__ИСХОДНЫЙ ФРАГМЕНТ__.
Бывали иногда смешные ситуации и тогда зрители громко смеялись. Некоторые танцоры казались нам смешными или неумелыми, и тогда с "балкона" неслись реплики. Особенно донимали мальчишки одного паренька в длинных черных сатиновых брюках. Мы прозвали его "монах в длинных штанах". И стоило бедному парню пригласить на танец девушку, как с забора неслись крики: "Монах! Монах в длинных штанах!" Сначала он не оборачивался на наши реплики, но потом, разозлившись, бросал свою даму и быстро влезал на забор. Мы с криком разбегались. Монах, постояв на мусорном ящике или побродив по двору, уходил через забор в сад и все повторялось с начала.
В это лето Люсе Бобринской, достигшей шестнадцатилетия, мама разрешила посещать танцплощадки, вечерние сеансы кино и даже "дансинги". Что это такое, мы не могли себе представить. И вот Люся, в длинном нарядном платье, с красиво уложенными волосами, появилась на танцплощадке. Мы радостным воплем приветствовали подругу, стараясь выразить ей всю нашу радость по поводу ее совершеннолетия. Но Люська вдруг начала задаваться. Она даже не повернула головы в нашу сторону. Дождавшись приглашения на танец, надо сказать ее заметили и пригласили сразу и наперебой, Люся поплыла в медленном танце по кругу и, проплывая мимо нашего забора, сделала такую презрительную физиономию, что нас это возмутило! Первыми не выдержали мальчишки. "Люська, чего задаешься?! Иди к нам, на помойку, здесь лучше видно!" Люся не обращала на нас никакого внимания. Скоро нам это надоело и мы стали смотреть на другие пары. Люся не долго посещала нашу танцплощадку. Скоро она стала ходить на танцы в ДКА и кинотеатр "Спартак", в "дансинг", и совсем отбилась от нашей компании.

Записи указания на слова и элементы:
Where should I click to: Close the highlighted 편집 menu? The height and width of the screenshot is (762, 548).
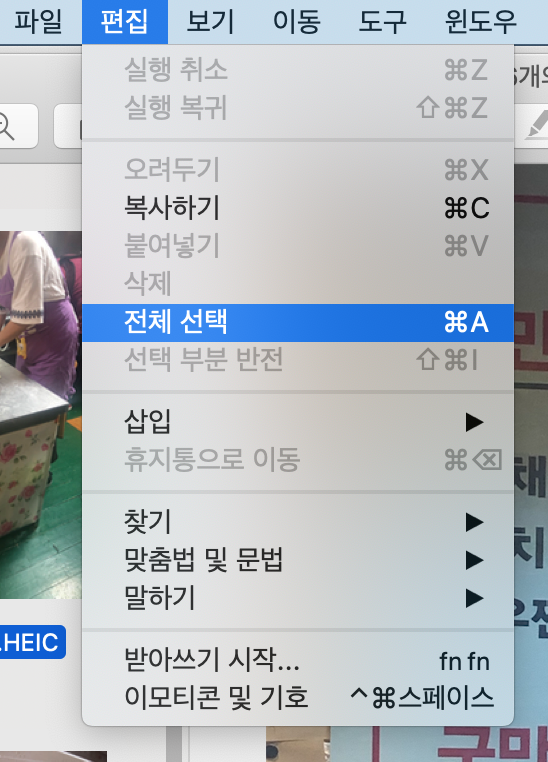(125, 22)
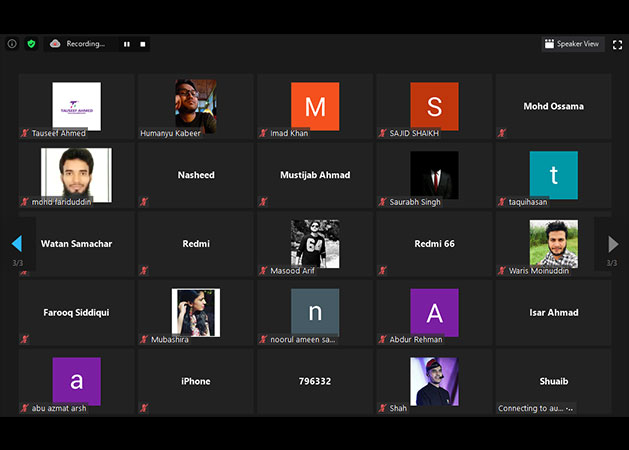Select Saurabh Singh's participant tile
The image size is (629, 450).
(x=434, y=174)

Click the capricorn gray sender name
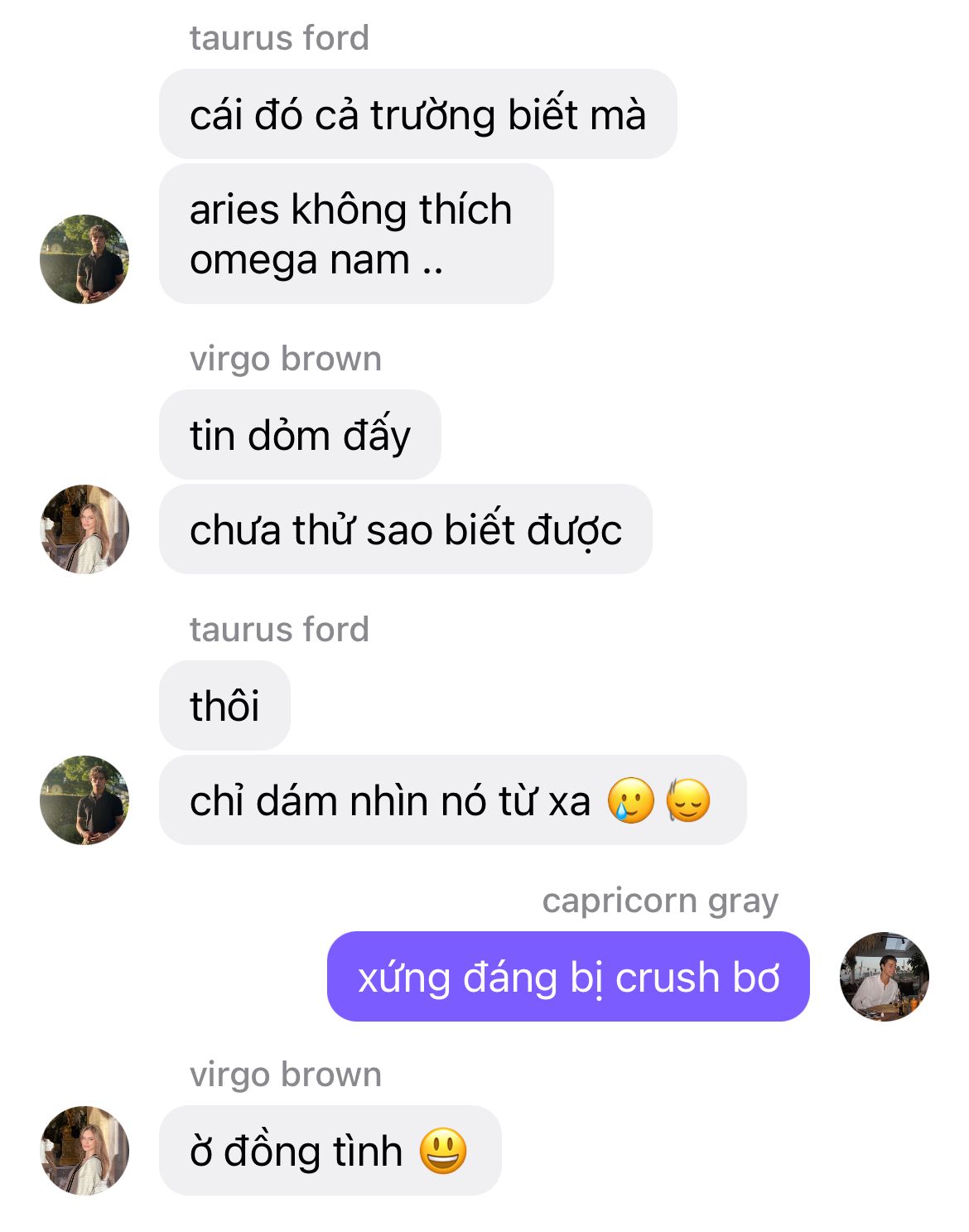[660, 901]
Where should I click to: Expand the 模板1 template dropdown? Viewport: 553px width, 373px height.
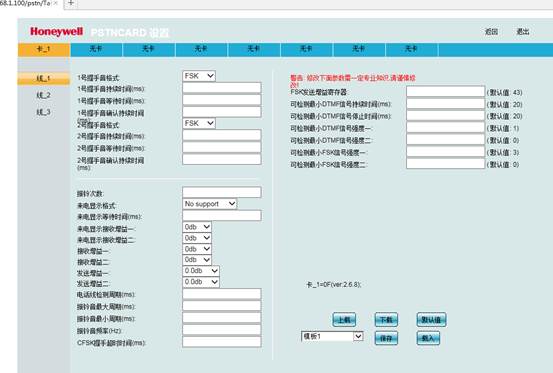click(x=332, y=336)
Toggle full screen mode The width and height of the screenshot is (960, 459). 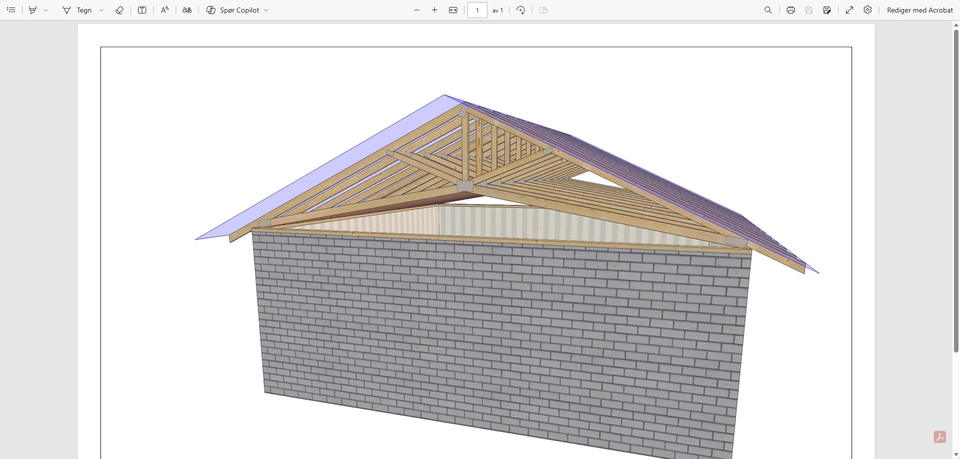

__ЗАДАНИЕ A__. Какое прозвище, согласно фрагменту о танцплощадке, дали пареньку в длинных черных сатиновых брюках?
__ЗАДАНИЕ B__. Продолжите исходный фрагмент о танцплощадке, начав сразу после его последнего предложения.
Приведённый материал самостоятелен и с исходным фрагментом не связан.

__ОЖИДАЕМЫЙ ОТВЕТ A__. «Монах в длинных штанах».

__ОЖИДАЕМЫЙ ОТВЕТ B__.
В середине лета я снова поехала в пионерский лагерь. Он находился на окраине города, напротив Ботанического сада, впоследствии Парка культуры и отдыха. Вид лагеря, как, кстати, и других пионерских лагерей Воронежа, был невзрачный. Он находился в одном ряду с частными домиками, выходившими своими окнами на железную дорогу. И даже его ограда из зеленого штакетника отличалась от других лишь большей длиной.
На территории лагеря стояло несколько летних домиков-бараков, отдельно для девочек и мальчиков. Аккуратные дорожки вели от домиков вокруг всего лагеря, середину занимал старый фруктовый сад.
Не могу вспомнить ни одного вожатого, не знаю даже, были ли у нас воспитатели. Не помню ни одной интересной игры, кроме походов в "Ботаничку", находившуюся у нас под боком. Ничем интересным мы в лагере не занимались. Была небольшая библиотека и все ребята с жадностью набросились на нее. А в остальном мы развлекали себя сами.
У меня здесь появились подруги. Почти все время, если нас не собирали идти в "Ботаничку", мы брали одеяло, уходили в дальний угол сада и, сидя в тени, читали книги. Особенно я сдружилась с Вероникой. Глаза ее всегда искрились смехом, а косы опускались до колен. Она рассказала мне, что занимается во Дворце Пионеров в драматической студии.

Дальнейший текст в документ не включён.